- Data shown:
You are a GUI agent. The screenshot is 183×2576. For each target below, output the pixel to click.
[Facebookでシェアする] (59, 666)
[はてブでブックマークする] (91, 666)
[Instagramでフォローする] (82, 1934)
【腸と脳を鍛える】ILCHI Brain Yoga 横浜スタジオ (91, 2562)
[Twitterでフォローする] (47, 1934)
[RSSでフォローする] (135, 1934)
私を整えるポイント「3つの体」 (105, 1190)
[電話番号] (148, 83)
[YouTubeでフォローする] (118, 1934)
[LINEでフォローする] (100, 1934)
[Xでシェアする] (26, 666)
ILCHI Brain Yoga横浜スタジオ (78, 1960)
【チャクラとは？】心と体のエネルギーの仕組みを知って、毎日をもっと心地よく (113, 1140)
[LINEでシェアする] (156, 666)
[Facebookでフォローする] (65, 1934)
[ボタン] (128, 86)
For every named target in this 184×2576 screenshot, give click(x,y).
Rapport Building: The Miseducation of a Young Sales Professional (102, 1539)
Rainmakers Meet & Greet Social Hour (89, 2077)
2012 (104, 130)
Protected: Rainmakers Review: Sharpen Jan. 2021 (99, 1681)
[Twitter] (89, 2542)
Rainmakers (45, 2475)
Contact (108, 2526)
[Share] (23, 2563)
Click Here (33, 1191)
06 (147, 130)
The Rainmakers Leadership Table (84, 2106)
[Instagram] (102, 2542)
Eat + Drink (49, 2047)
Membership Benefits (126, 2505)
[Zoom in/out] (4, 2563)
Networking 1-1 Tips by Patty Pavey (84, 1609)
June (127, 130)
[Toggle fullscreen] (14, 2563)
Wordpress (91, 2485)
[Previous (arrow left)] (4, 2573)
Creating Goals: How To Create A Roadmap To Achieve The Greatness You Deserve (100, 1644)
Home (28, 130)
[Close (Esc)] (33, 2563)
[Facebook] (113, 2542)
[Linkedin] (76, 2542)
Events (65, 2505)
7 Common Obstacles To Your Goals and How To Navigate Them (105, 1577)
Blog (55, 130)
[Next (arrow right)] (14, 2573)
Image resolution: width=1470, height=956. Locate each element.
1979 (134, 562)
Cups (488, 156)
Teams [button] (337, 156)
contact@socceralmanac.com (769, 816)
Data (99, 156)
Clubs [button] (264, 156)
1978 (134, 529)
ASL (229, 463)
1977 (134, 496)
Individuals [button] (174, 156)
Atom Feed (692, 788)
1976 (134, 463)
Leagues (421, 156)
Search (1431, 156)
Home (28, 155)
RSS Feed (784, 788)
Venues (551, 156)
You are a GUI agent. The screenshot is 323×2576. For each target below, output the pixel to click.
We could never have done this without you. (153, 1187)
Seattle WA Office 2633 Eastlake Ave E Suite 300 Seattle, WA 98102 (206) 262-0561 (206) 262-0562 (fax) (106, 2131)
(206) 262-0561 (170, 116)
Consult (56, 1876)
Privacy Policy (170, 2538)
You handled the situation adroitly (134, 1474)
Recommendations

- What you have to do: For this exercise, copy all of the material exactly as it stands.

- Answer for the task:
You are a GUI agent. The screenshot is 183×2576. For each target below, output the pixel to click.
[Facebookでシェアする] (59, 666)
[はてブでブックマークする] (91, 666)
[Instagramでフォローする] (82, 1934)
【腸と脳を鍛える】ILCHI Brain Yoga 横浜スタジオ (91, 2562)
[Twitterでフォローする] (47, 1934)
[RSSでフォローする] (135, 1934)
私を整えるポイント「3つの体」 (105, 1190)
[電話番号] (148, 83)
[YouTubeでフォローする] (118, 1934)
[LINEでフォローする] (100, 1934)
[Xでシェアする] (26, 666)
ILCHI Brain Yoga横浜スタジオ (78, 1960)
【チャクラとは？】心と体のエネルギーの仕組みを知って、毎日をもっと心地よく (113, 1140)
[LINEでシェアする] (156, 666)
[Facebookでフォローする] (65, 1934)
[ボタン] (128, 86)
For every named target in this 184×2576 screenshot, give click(x,y).
Rapport Building: The Miseducation of a Young Sales Professional (102, 1539)
Rainmakers Meet & Greet Social Hour (89, 2077)
2012 (104, 130)
Protected: Rainmakers Review: Sharpen Jan. 2021 (99, 1681)
[Twitter] (89, 2542)
Rainmakers (45, 2475)
Contact (108, 2526)
[Share] (23, 2563)
Click Here (33, 1191)
06 (147, 130)
The Rainmakers Leadership Table (84, 2106)
[Instagram] (102, 2542)
Eat + Drink (49, 2047)
Membership Benefits (126, 2505)
[Zoom in/out] (4, 2563)
Networking 1-1 Tips by Patty Pavey (84, 1609)
June (127, 130)
[Toggle fullscreen] (14, 2563)
Wordpress (91, 2485)
[Previous (arrow left)] (4, 2573)
Creating Goals: How To Create A Roadmap To Achieve The Greatness You Deserve (100, 1644)
Home (28, 130)
[Close (Esc)] (33, 2563)
[Facebook] (113, 2542)
[Linkedin] (76, 2542)
Events (65, 2505)
7 Common Obstacles To Your Goals and How To Navigate Them (105, 1577)
Blog (55, 130)
[Next (arrow right)] (14, 2573)
Image resolution: width=1470, height=956. Locate each element.
1979 (134, 562)
Cups (488, 156)
Teams [button] (337, 156)
contact@socceralmanac.com (769, 816)
Data (99, 156)
Clubs [button] (264, 156)
1978 (134, 529)
ASL (229, 463)
1977 (134, 496)
Individuals [button] (174, 156)
Atom Feed (692, 788)
1976 (134, 463)
Leagues (421, 156)
Search (1431, 156)
Home (28, 155)
RSS Feed (784, 788)
Venues (551, 156)
You are a GUI agent. The screenshot is 323×2576. For each target below, output the pixel to click.
We could never have done this without you. (153, 1187)
Seattle WA Office 2633 Eastlake Ave E Suite 300 Seattle, WA 98102 (206) 262-0561 (206) 262-0562 (fax) (106, 2131)
(206) 262-0561 (170, 116)
Consult (56, 1876)
Privacy Policy (170, 2538)
You handled the situation adroitly (134, 1474)
Recommendations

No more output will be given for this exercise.